───── EXERCISE MATERIALS ─────
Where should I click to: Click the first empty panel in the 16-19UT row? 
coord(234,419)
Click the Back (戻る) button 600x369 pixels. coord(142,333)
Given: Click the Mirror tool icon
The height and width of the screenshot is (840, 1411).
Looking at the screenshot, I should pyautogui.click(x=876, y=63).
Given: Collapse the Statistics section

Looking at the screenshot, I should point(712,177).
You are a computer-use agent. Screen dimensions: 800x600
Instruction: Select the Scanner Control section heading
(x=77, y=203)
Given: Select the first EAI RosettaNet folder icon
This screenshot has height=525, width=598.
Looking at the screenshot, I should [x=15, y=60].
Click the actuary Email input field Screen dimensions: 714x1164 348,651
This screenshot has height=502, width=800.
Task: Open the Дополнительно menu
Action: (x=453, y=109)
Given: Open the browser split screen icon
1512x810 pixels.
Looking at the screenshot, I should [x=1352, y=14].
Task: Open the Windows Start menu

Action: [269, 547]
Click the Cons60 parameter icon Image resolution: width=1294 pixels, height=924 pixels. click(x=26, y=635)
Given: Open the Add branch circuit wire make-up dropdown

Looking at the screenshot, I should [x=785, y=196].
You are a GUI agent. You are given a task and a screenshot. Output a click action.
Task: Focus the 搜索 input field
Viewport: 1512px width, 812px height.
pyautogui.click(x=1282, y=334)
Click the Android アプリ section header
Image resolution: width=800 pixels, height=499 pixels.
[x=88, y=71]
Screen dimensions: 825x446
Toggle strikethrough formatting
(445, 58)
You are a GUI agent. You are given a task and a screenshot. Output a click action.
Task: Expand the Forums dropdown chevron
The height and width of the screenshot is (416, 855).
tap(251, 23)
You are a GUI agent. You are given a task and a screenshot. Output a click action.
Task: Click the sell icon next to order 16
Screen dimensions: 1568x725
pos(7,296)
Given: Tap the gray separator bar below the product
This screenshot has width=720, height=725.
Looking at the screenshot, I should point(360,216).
─────
### EXERCISE REQUIREMENTS
Write out every line, unchanged, from the one containing "Given: Collapse the Statistics section" through the closing line of the data.

### TASK OUTPUT
Given: Collapse the Statistics section

Looking at the screenshot, I should point(712,177).
You are a computer-use agent. Screen dimensions: 800x600
Instruction: Select the Scanner Control section heading
(x=77, y=203)
Given: Select the first EAI RosettaNet folder icon
This screenshot has height=525, width=598.
Looking at the screenshot, I should [x=15, y=60].
Click the actuary Email input field Screen dimensions: 714x1164 348,651
This screenshot has height=502, width=800.
Task: Open the Дополнительно menu
Action: (x=453, y=109)
Given: Open the browser split screen icon
1512x810 pixels.
Looking at the screenshot, I should [x=1352, y=14].
Task: Open the Windows Start menu

Action: [269, 547]
Click the Cons60 parameter icon Image resolution: width=1294 pixels, height=924 pixels. click(x=26, y=635)
Given: Open the Add branch circuit wire make-up dropdown

Looking at the screenshot, I should [x=785, y=196].
You are a GUI agent. You are given a task and a screenshot. Output a click action.
Task: Focus the 搜索 input field
Viewport: 1512px width, 812px height.
pyautogui.click(x=1282, y=334)
Click the Android アプリ section header
Image resolution: width=800 pixels, height=499 pixels.
[x=88, y=71]
Screen dimensions: 825x446
Toggle strikethrough formatting
(445, 58)
You are a GUI agent. You are given a task and a screenshot. Output a click action.
Task: Expand the Forums dropdown chevron
The height and width of the screenshot is (416, 855).
tap(251, 23)
You are a GUI agent. You are given a task and a screenshot. Output a click action.
Task: Click the sell icon next to order 16
Screen dimensions: 1568x725
pos(7,296)
Given: Tap the gray separator bar below the product
This screenshot has width=720, height=725.
Looking at the screenshot, I should point(360,216).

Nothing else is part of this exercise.